But the House might not agree to go along - and even if it does, clerks say, the Senate's compromise doesn't go far enough.
"It's totally unworkable," John Grant, lobbyist for the state association of court clerks, said Wednesday. "The duties remain with the clerk, but the money goes to the state."
Circuit court clerks, who are elected officials, perform an array of duties that include collecting and distributing almost $1 billion in fines, fees and court costs. More than half of that funded the clerks' own budgets in 2008-09, according to the state court system.
Rep. Ellyn Bogdanoff and Sen. Ken Pruitt proposed this spring to gradually transfer those court-related responsibilities to chief judges and courts administrators of Florida's judicial circuits. Doing so, said Bogdanoff, would save money and introduce needed accountability into a system that has allowed clerks to grow too powerful.
Clerks have protested, countering that they are following the law, that the plan might cost jobs and that it could give the court system too much power.
Pruitt, R-Port St.

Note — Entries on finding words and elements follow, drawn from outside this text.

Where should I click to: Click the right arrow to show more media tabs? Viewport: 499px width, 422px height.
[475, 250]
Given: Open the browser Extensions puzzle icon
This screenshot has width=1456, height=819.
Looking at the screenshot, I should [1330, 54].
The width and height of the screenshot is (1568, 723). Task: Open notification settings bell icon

Lucie, produced a new version of the bill on Wednesday that leaves the clerks' duties intact but turns the money they collect over to the state, giving the Legislature authority to set their budgets.
"If you believe that ... every dollar should be scrubbed and scrutinized by this Legislature, that it's our legislative prerogative, then you'll support this bill," Pruitt, told the Senate Judiciary Committee.